Bast salió de detrás de la barra y fue a acompañar al chico hasta la puerta.

– Seguro que estará bien. Si quieres, yo puedo pasar a ver a Rose. -Miró al aprendiz con una sonrisa lasciva en los labios-. Solo para asegurarme de que no se siente sola, ya sabes.

– Se lo agradecería mucho -repuso Aaron, aliviado-. Cuando me he ido la he dejado un poco compungida. Le iría bien que alguien la reconfortara un poco.

Bast, que ya había empezado a abrir la puerta de la posada, se quedó quieto y miró, incrédulo, al corpulento Aaron. Entonces meneó la cabeza y terminó de abrir.

– Bueno, buen viaje. Pásalo bien en la gran ciudad.

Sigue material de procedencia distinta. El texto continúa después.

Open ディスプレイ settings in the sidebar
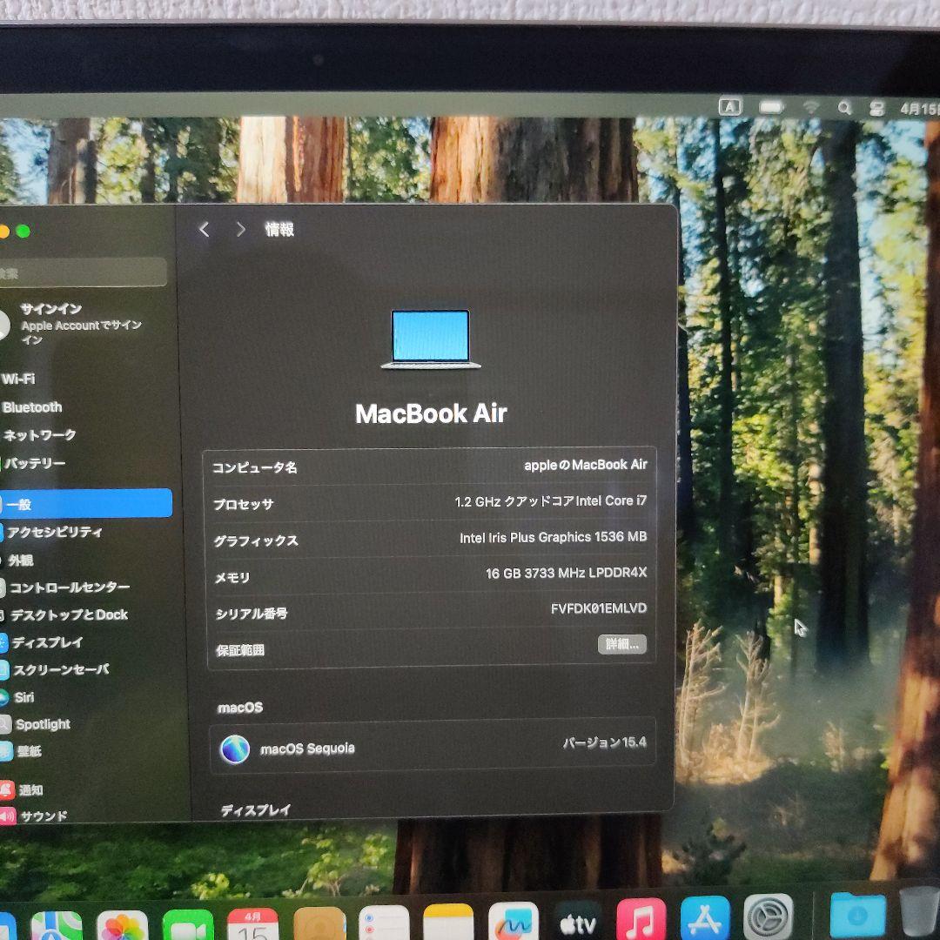The image size is (940, 940). (44, 642)
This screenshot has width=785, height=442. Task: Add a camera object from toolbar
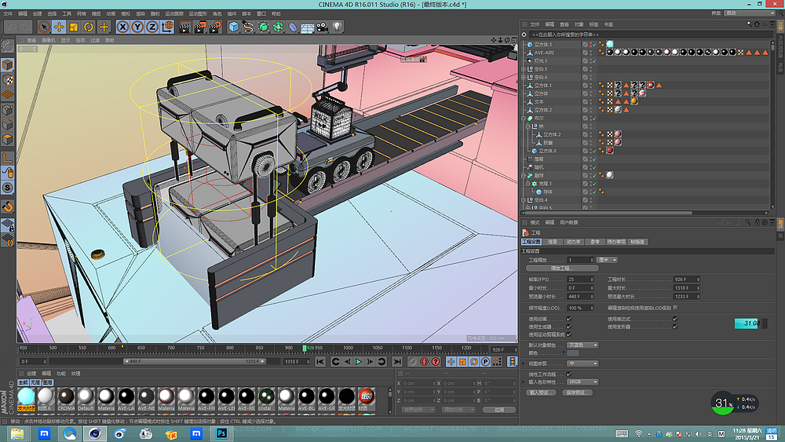[321, 27]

Y no bebas agua.

Bast cerró la puerta y apoyó la frente en la madera, como si de pronto se sintiera muy cansado.

– ¿«Le iría bien que alguien la reconfortara un poco»? -repitió con incredulidad-. Retiro todo lo dicho alguna vez de que ese chico sea listo. -Se volvió hacia la barra mientras apuntaba con un dedo a la puerta cerrada-. Eso -dijo con firmeza, sin dirigirse a nadie en particular-, eso es lo que pasa por trabajar con hierro todos los días.

El posadero chascó la lengua y se apoyó en la barra.

– Ya ves lo que queda de mi labia legendaria.

Bast dio un resoplido de desprecio.

– Ese muchacho es un idiota, Reshi.

– ¿Y debería sentirme mejor porque no he sabido persuadir a un idiota, Bast?

Cronista carraspeó débilmente.

– Parece, más bien, un testimonio del gran papel que has hecho aquí -dijo-. Has interpretado tan bien al posadero que ya no pueden concebir que seas alguna otra cosa. -Abrió un brazo abarcando la taberna vacía-. Francamente, me sorprende que estés dispuesto a arriesgar la vida que te has construido aquí solo para impedir que el muchacho no se aliste en el ejército.

– No es un gran riesgo -dijo el posadero-. No es una gran vida. -Se enderezó, salió de detrás de la barra y fue hasta la mesa a la que estaba sentado Cronista-. Soy responsable de todas las muertes de esta estúpida guerra. Solo pretendía salvar una vida. Por lo visto, ni siquiera de eso soy capaz.